• [PROBLEM REQUIREMENTS]
The material below must be restated exactly, line by line.

• [INPUT RECORDS]
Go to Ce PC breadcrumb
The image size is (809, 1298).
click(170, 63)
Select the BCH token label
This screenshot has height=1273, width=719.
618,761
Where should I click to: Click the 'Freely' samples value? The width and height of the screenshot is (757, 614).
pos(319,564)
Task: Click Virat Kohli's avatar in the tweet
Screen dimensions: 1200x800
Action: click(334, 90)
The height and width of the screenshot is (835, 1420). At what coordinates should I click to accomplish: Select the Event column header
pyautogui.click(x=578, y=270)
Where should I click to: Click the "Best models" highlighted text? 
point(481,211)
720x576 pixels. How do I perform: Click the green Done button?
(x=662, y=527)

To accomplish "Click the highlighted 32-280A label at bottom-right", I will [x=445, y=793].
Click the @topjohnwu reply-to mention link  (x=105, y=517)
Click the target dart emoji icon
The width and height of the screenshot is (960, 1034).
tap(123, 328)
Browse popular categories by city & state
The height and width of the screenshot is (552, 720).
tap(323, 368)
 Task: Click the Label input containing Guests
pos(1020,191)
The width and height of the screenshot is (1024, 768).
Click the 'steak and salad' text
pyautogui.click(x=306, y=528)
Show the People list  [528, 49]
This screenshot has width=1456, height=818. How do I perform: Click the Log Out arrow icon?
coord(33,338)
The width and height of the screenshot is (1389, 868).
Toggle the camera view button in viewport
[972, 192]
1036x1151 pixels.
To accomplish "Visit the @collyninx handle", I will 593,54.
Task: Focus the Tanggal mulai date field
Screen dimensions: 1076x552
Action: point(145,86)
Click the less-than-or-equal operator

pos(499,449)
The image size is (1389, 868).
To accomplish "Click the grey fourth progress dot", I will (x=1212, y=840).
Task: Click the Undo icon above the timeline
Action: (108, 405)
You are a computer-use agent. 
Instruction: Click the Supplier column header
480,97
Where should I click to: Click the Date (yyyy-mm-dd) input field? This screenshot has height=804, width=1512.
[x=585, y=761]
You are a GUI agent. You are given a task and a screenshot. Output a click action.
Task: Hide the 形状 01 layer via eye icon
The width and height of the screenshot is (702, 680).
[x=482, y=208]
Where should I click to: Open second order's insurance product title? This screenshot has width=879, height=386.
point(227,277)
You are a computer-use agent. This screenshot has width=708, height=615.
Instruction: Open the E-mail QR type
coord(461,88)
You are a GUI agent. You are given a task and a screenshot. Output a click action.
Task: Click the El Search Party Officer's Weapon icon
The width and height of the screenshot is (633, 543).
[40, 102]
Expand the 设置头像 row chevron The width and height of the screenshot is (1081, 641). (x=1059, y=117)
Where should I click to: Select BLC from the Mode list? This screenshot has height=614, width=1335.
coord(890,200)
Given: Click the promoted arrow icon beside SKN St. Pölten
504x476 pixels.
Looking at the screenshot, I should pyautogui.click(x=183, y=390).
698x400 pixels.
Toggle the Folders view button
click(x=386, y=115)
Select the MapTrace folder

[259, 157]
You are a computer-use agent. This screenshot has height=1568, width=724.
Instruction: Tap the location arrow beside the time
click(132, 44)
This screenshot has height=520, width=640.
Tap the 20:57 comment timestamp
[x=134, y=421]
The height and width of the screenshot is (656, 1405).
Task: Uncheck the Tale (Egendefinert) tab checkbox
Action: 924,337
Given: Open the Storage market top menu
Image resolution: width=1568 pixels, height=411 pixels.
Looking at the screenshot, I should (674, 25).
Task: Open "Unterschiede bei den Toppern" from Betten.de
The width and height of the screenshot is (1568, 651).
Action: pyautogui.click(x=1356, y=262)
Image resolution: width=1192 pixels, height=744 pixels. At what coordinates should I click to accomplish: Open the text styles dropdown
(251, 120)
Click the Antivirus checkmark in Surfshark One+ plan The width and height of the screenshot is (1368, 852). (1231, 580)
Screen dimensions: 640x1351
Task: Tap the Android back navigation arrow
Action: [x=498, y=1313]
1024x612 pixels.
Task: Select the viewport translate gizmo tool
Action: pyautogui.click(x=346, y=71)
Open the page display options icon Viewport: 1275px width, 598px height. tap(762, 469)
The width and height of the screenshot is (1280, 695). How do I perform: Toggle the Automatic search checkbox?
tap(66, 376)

• [SOLUTION TO THIS EXERCISE]
Go to Ce PC breadcrumb
The image size is (809, 1298).
click(170, 63)
Select the BCH token label
This screenshot has height=1273, width=719.
618,761
Where should I click to: Click the 'Freely' samples value? The width and height of the screenshot is (757, 614).
pos(319,564)
Task: Click Virat Kohli's avatar in the tweet
Screen dimensions: 1200x800
Action: click(334, 90)
The height and width of the screenshot is (835, 1420). At what coordinates should I click to accomplish: Select the Event column header
pyautogui.click(x=578, y=270)
Where should I click to: Click the "Best models" highlighted text? 
point(481,211)
720x576 pixels. How do I perform: Click the green Done button?
(x=662, y=527)

To accomplish "Click the highlighted 32-280A label at bottom-right", I will [x=445, y=793].
Click the @topjohnwu reply-to mention link  (x=105, y=517)
Click the target dart emoji icon
The width and height of the screenshot is (960, 1034).
tap(123, 328)
Browse popular categories by city & state
The height and width of the screenshot is (552, 720).
tap(323, 368)
 Task: Click the Label input containing Guests
pos(1020,191)
The width and height of the screenshot is (1024, 768).
Click the 'steak and salad' text
pyautogui.click(x=306, y=528)
Show the People list  [528, 49]
This screenshot has width=1456, height=818. How do I perform: Click the Log Out arrow icon?
coord(33,338)
The width and height of the screenshot is (1389, 868).
Toggle the camera view button in viewport
[972, 192]
1036x1151 pixels.
To accomplish "Visit the @collyninx handle", I will 593,54.
Task: Focus the Tanggal mulai date field
Screen dimensions: 1076x552
Action: point(145,86)
Click the less-than-or-equal operator

pos(499,449)
The image size is (1389, 868).
To accomplish "Click the grey fourth progress dot", I will (x=1212, y=840).
Task: Click the Undo icon above the timeline
Action: (108, 405)
You are a computer-use agent. 
Instruction: Click the Supplier column header
480,97
Where should I click to: Click the Date (yyyy-mm-dd) input field? This screenshot has height=804, width=1512.
[x=585, y=761]
You are a GUI agent. You are given a task and a screenshot. Output a click action.
Task: Hide the 形状 01 layer via eye icon
The width and height of the screenshot is (702, 680).
[x=482, y=208]
Where should I click to: Open second order's insurance product title? This screenshot has width=879, height=386.
point(227,277)
You are a computer-use agent. This screenshot has width=708, height=615.
Instruction: Open the E-mail QR type
coord(461,88)
You are a GUI agent. You are given a task and a screenshot. Output a click action.
Task: Click the El Search Party Officer's Weapon icon
The width and height of the screenshot is (633, 543).
[40, 102]
Expand the 设置头像 row chevron The width and height of the screenshot is (1081, 641). (x=1059, y=117)
Where should I click to: Select BLC from the Mode list? This screenshot has height=614, width=1335.
coord(890,200)
Given: Click the promoted arrow icon beside SKN St. Pölten
504x476 pixels.
Looking at the screenshot, I should pyautogui.click(x=183, y=390).
698x400 pixels.
Toggle the Folders view button
click(x=386, y=115)
Select the MapTrace folder

[259, 157]
You are a computer-use agent. This screenshot has height=1568, width=724.
Instruction: Tap the location arrow beside the time
click(132, 44)
This screenshot has height=520, width=640.
Tap the 20:57 comment timestamp
[x=134, y=421]
The height and width of the screenshot is (656, 1405).
Task: Uncheck the Tale (Egendefinert) tab checkbox
Action: 924,337
Given: Open the Storage market top menu
Image resolution: width=1568 pixels, height=411 pixels.
Looking at the screenshot, I should (674, 25).
Task: Open "Unterschiede bei den Toppern" from Betten.de
The width and height of the screenshot is (1568, 651).
Action: pyautogui.click(x=1356, y=262)
Image resolution: width=1192 pixels, height=744 pixels. At what coordinates should I click to accomplish: Open the text styles dropdown
(251, 120)
Click the Antivirus checkmark in Surfshark One+ plan The width and height of the screenshot is (1368, 852). (1231, 580)
Screen dimensions: 640x1351
Task: Tap the Android back navigation arrow
Action: [x=498, y=1313]
1024x612 pixels.
Task: Select the viewport translate gizmo tool
Action: pyautogui.click(x=346, y=71)
Open the page display options icon Viewport: 1275px width, 598px height. tap(762, 469)
The width and height of the screenshot is (1280, 695). How do I perform: Toggle the Automatic search checkbox?
tap(66, 376)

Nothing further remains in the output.